**Problem:** Return each line of the data that follows exactly as it reads.

Stored data entries:
====

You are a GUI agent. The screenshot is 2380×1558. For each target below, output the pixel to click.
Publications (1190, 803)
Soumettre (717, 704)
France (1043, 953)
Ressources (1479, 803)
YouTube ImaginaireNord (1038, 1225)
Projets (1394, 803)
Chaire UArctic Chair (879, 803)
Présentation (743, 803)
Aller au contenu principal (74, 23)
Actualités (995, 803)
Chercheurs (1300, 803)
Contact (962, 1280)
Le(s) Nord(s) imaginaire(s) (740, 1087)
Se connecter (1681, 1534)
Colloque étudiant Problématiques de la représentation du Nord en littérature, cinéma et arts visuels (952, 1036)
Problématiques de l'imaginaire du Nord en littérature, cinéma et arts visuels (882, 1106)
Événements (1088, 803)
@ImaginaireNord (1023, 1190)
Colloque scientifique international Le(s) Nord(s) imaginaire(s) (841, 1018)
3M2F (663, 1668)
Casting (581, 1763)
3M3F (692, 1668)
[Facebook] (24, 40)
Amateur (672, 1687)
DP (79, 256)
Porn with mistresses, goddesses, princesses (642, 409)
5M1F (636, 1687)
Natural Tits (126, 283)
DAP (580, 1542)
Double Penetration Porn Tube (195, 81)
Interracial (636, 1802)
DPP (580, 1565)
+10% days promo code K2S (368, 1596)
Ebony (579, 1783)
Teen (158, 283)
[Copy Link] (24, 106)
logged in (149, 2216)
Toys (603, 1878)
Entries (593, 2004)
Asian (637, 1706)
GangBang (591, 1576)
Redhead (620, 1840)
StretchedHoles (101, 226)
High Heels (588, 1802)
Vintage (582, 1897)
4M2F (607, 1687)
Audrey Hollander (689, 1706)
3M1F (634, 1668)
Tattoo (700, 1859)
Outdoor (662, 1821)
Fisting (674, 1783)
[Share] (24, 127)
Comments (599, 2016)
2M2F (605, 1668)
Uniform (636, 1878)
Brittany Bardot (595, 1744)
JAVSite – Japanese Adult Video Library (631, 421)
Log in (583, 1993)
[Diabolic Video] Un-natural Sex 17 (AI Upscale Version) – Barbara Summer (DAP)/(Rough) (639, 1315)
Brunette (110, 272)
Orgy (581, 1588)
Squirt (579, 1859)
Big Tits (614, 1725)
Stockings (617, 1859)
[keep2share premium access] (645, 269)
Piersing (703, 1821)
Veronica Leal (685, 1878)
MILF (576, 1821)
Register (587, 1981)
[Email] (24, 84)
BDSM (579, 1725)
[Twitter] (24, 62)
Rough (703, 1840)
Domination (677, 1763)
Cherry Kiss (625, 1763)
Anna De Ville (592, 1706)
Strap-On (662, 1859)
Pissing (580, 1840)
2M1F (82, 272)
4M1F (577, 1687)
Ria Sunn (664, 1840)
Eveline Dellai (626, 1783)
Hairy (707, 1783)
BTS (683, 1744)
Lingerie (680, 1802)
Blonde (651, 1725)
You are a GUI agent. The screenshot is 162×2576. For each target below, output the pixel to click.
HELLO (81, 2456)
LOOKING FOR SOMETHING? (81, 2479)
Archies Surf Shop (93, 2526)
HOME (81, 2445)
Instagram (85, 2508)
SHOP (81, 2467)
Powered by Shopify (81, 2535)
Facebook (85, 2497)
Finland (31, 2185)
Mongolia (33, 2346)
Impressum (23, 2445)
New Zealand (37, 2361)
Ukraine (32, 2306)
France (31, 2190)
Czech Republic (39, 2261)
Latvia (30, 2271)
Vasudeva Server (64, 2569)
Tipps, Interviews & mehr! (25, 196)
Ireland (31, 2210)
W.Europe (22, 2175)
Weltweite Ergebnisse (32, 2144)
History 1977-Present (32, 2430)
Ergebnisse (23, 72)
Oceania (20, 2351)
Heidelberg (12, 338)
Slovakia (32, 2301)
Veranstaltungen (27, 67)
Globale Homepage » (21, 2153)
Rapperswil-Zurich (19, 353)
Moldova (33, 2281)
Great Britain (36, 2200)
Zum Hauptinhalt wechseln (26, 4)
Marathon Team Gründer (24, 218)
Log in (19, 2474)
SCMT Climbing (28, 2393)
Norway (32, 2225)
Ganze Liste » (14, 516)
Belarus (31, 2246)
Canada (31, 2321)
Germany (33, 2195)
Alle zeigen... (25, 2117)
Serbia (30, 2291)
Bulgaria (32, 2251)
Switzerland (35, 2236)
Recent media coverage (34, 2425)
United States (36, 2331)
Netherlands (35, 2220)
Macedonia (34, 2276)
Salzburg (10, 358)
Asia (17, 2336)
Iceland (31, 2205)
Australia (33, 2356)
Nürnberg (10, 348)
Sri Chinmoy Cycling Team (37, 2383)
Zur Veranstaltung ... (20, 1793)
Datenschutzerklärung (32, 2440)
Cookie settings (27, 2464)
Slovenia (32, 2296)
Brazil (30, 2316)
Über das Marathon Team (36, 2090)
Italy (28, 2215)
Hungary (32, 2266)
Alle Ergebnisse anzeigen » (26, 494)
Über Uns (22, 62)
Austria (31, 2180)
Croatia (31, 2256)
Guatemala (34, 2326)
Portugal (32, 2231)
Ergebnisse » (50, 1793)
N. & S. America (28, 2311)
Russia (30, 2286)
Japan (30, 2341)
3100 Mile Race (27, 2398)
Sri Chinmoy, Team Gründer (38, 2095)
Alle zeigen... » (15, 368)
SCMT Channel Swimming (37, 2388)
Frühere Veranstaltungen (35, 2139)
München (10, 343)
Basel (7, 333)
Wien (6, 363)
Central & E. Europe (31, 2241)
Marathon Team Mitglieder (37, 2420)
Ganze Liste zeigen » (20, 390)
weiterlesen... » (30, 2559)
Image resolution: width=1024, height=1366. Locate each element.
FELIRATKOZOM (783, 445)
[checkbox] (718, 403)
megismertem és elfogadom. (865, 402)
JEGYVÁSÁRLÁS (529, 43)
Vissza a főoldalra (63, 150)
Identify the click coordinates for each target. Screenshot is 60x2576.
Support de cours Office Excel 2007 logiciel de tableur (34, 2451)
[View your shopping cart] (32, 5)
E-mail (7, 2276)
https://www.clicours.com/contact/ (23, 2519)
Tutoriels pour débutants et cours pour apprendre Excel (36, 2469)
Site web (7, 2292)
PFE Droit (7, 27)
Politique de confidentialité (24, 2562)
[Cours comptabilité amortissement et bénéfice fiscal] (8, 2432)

====

**Your solution:**
You are a GUI agent. The screenshot is 2380×1558. For each target below, output the pixel to click.
Publications (1190, 803)
Soumettre (717, 704)
France (1043, 953)
Ressources (1479, 803)
YouTube ImaginaireNord (1038, 1225)
Projets (1394, 803)
Chaire UArctic Chair (879, 803)
Présentation (743, 803)
Aller au contenu principal (74, 23)
Actualités (995, 803)
Chercheurs (1300, 803)
Contact (962, 1280)
Le(s) Nord(s) imaginaire(s) (740, 1087)
Se connecter (1681, 1534)
Colloque étudiant Problématiques de la représentation du Nord en littérature, cinéma et arts visuels (952, 1036)
Problématiques de l'imaginaire du Nord en littérature, cinéma et arts visuels (882, 1106)
Événements (1088, 803)
@ImaginaireNord (1023, 1190)
Colloque scientifique international Le(s) Nord(s) imaginaire(s) (841, 1018)
3M2F (663, 1668)
Casting (581, 1763)
3M3F (692, 1668)
[Facebook] (24, 40)
Amateur (672, 1687)
DP (79, 256)
Porn with mistresses, goddesses, princesses (642, 409)
5M1F (636, 1687)
Natural Tits (126, 283)
DAP (580, 1542)
Double Penetration Porn Tube (195, 81)
Interracial (636, 1802)
DPP (580, 1565)
+10% days promo code K2S (368, 1596)
Ebony (579, 1783)
Teen (158, 283)
[Copy Link] (24, 106)
logged in (149, 2216)
Toys (603, 1878)
Entries (593, 2004)
Asian (637, 1706)
GangBang (591, 1576)
Redhead (620, 1840)
StretchedHoles (101, 226)
High Heels (588, 1802)
Vintage (582, 1897)
4M2F (607, 1687)
Audrey Hollander (689, 1706)
3M1F (634, 1668)
Tattoo (700, 1859)
Outdoor (662, 1821)
Fisting (674, 1783)
[Share] (24, 127)
Comments (599, 2016)
2M2F (605, 1668)
Uniform (636, 1878)
Brittany Bardot (595, 1744)
JAVSite – Japanese Adult Video Library (631, 421)
Log in (583, 1993)
[Diabolic Video] Un-natural Sex 17 (AI Upscale Version) – Barbara Summer (DAP)/(Rough) (639, 1315)
Brunette (110, 272)
Orgy (581, 1588)
Squirt (579, 1859)
Big Tits (614, 1725)
Stockings (617, 1859)
[keep2share premium access] (645, 269)
Piersing (703, 1821)
Veronica Leal (685, 1878)
MILF (576, 1821)
Register (587, 1981)
[Email] (24, 84)
BDSM (579, 1725)
[Twitter] (24, 62)
Rough (703, 1840)
Domination (677, 1763)
Cherry Kiss (625, 1763)
Anna De Ville (592, 1706)
Strap-On (662, 1859)
Pissing (580, 1840)
2M1F (82, 272)
4M1F (577, 1687)
Ria Sunn (664, 1840)
Eveline Dellai (626, 1783)
Hairy (707, 1783)
BTS (683, 1744)
Lingerie (680, 1802)
Blonde (651, 1725)
You are a GUI agent. The screenshot is 162×2576. For each target below, output the pixel to click.
HELLO (81, 2456)
LOOKING FOR SOMETHING? (81, 2479)
Archies Surf Shop (93, 2526)
HOME (81, 2445)
Instagram (85, 2508)
SHOP (81, 2467)
Powered by Shopify (81, 2535)
Facebook (85, 2497)
Finland (31, 2185)
Mongolia (33, 2346)
Impressum (23, 2445)
New Zealand (37, 2361)
Ukraine (32, 2306)
France (31, 2190)
Czech Republic (39, 2261)
Latvia (30, 2271)
Vasudeva Server (64, 2569)
Tipps, Interviews & mehr! (25, 196)
Ireland (31, 2210)
W.Europe (22, 2175)
Weltweite Ergebnisse (32, 2144)
History 1977-Present (32, 2430)
Ergebnisse (23, 72)
Oceania (20, 2351)
Heidelberg (12, 338)
Slovakia (32, 2301)
Veranstaltungen (27, 67)
Globale Homepage » (21, 2153)
Rapperswil-Zurich (19, 353)
Moldova (33, 2281)
Great Britain (36, 2200)
Zum Hauptinhalt wechseln (26, 4)
Marathon Team Gründer (24, 218)
Log in (19, 2474)
SCMT Climbing (28, 2393)
Norway (32, 2225)
Ganze Liste » (14, 516)
Belarus (31, 2246)
Canada (31, 2321)
Germany (33, 2195)
Alle zeigen... (25, 2117)
Serbia (30, 2291)
Bulgaria (32, 2251)
Switzerland (35, 2236)
Recent media coverage (34, 2425)
United States (36, 2331)
Netherlands (35, 2220)
Macedonia (34, 2276)
Salzburg (10, 358)
Asia (17, 2336)
Iceland (31, 2205)
Australia (33, 2356)
Nürnberg (10, 348)
Sri Chinmoy Cycling Team (37, 2383)
Zur Veranstaltung ... (20, 1793)
Datenschutzerklärung (32, 2440)
Cookie settings (27, 2464)
Slovenia (32, 2296)
Brazil (30, 2316)
Über das Marathon Team (36, 2090)
Italy (28, 2215)
Hungary (32, 2266)
Alle Ergebnisse anzeigen » (26, 494)
Über Uns (22, 62)
Austria (31, 2180)
Croatia (31, 2256)
Guatemala (34, 2326)
Portugal (32, 2231)
Ergebnisse » (50, 1793)
N. & S. America (28, 2311)
Russia (30, 2286)
Japan (30, 2341)
3100 Mile Race (27, 2398)
Sri Chinmoy, Team Gründer (38, 2095)
Alle zeigen... » (15, 368)
SCMT Channel Swimming (37, 2388)
Frühere Veranstaltungen (35, 2139)
München (10, 343)
Basel (7, 333)
Wien (6, 363)
Central & E. Europe (31, 2241)
Marathon Team Mitglieder (37, 2420)
Ganze Liste zeigen » (20, 390)
weiterlesen... » (30, 2559)
Image resolution: width=1024, height=1366. Locate each element.
FELIRATKOZOM (783, 445)
[checkbox] (718, 403)
megismertem és elfogadom. (865, 402)
JEGYVÁSÁRLÁS (529, 43)
Vissza a főoldalra (63, 150)
Identify the click coordinates for each target. Screenshot is 60x2576.
Support de cours Office Excel 2007 logiciel de tableur (34, 2451)
[View your shopping cart] (32, 5)
E-mail (7, 2276)
https://www.clicours.com/contact/ (23, 2519)
Tutoriels pour débutants et cours pour apprendre Excel (36, 2469)
Site web (7, 2292)
PFE Droit (7, 27)
Politique de confidentialité (24, 2562)
[Cours comptabilité amortissement et bénéfice fiscal] (8, 2432)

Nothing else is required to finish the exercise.